WELCOME TO THE FORUM !
your project is rather large and as the old Chinese fortuine cookie said
every journey begins with the first step.
as I see this, you posed a motor and a gear train and a feeder roller.
you need some optics to see the holes in the paper
you need to drive the motor
so, step #1 is to put together a single motor
and the drive mechanisim
and the sprocket
install the optics to see the holes.
I see a DC motor and an encoder.
get that one unit running
I would offer that the placement of the parts would be something you would need to program separately for each part but I would also assume that there would only be a limited number of placement distances. (parts on the tape)
This first one should be a great learning task and we will certainly help you as you stumble and also help guide you to avoid mistakes.
As a comment on the forum, we will help easier when the information is clear and things are not left out. you seem to be the former on that, so that will make all of our lives easier.
since I have a production/manufacturing/field service background, I tend to like a module that is plug and play, so I would tend to have one Arduino on a drive. but, that is not always the case.

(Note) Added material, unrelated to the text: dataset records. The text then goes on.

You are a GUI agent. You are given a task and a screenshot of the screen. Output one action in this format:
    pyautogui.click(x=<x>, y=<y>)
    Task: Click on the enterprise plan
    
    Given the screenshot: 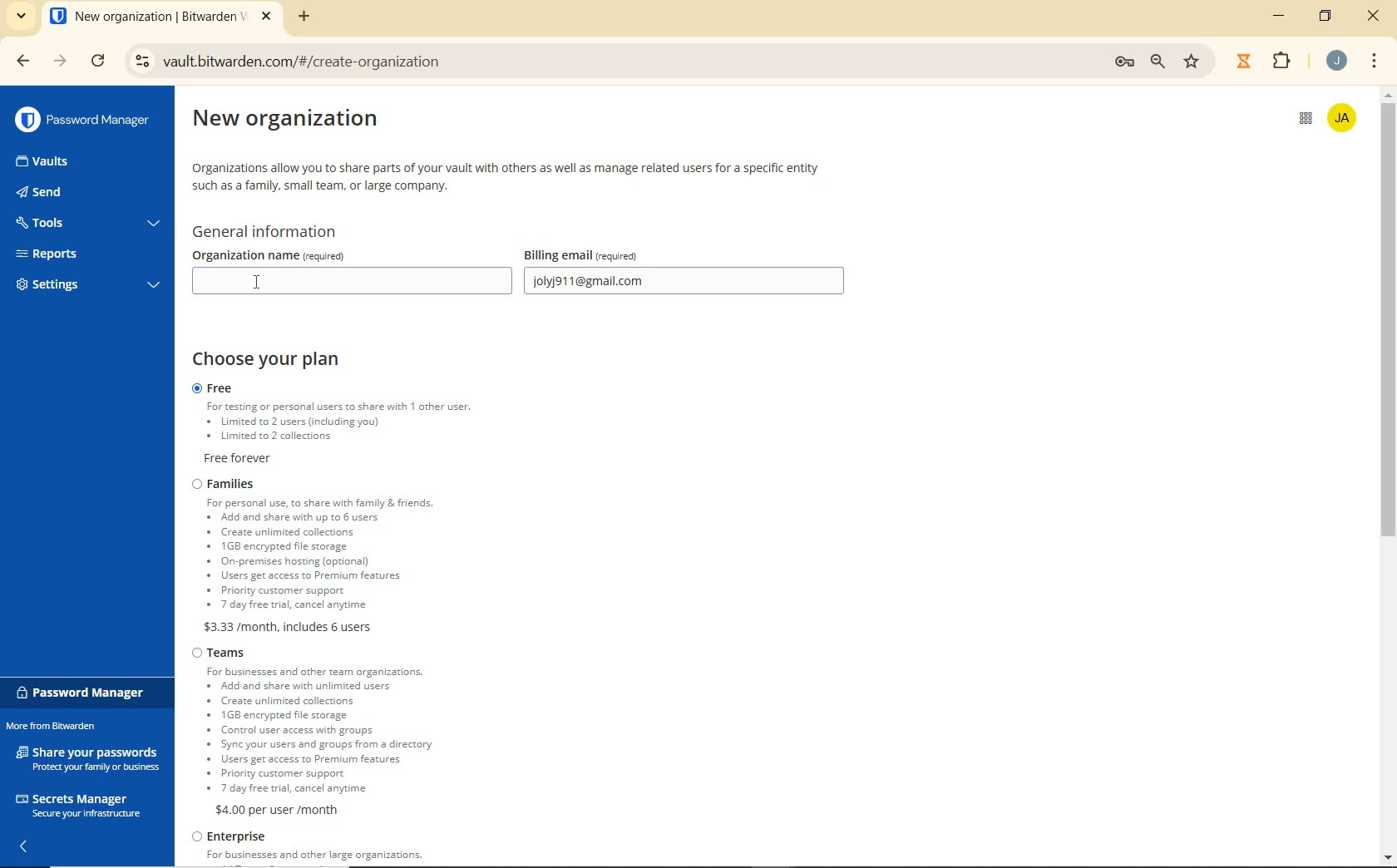 What is the action you would take?
    pyautogui.click(x=315, y=849)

it is easier to have one unit fail and 20 others working, and be able to swap one in or out.....
but, much more often, one micro can run all 20 things....
So, as Robin2 said in post#6 start with a single feeder.
break that into modules
motor,
encoder
tape hole sensor
take a minute and look at every sensor you can imagine you need to run one motor.
list every digital input then every output, and every analog input.
since step one really is to get one line running, your first device needs to be able to handle every I/O
once you have all those listed, add some room for additional lines, then chose between an UNO pin count board and a MEGA pin count board.
Seems like one UNO could handle one motor. An UNO, a NANO and a Mini use the same processor. different packages.
I would suggest you get an official board for your first unit so you have one that you know is made well and proper and it also helps contribute to the operation of this forum.
I also suspect that your first unit will never see your final device and will always be your test unit.
once you get that running, you will know if you will need a single UNO for every motor or if one MEGA will be able to run 20 of them.
as for the X/Y part, there is a lot of tutorials about X/Y tables.
that part is really for a whole different thread.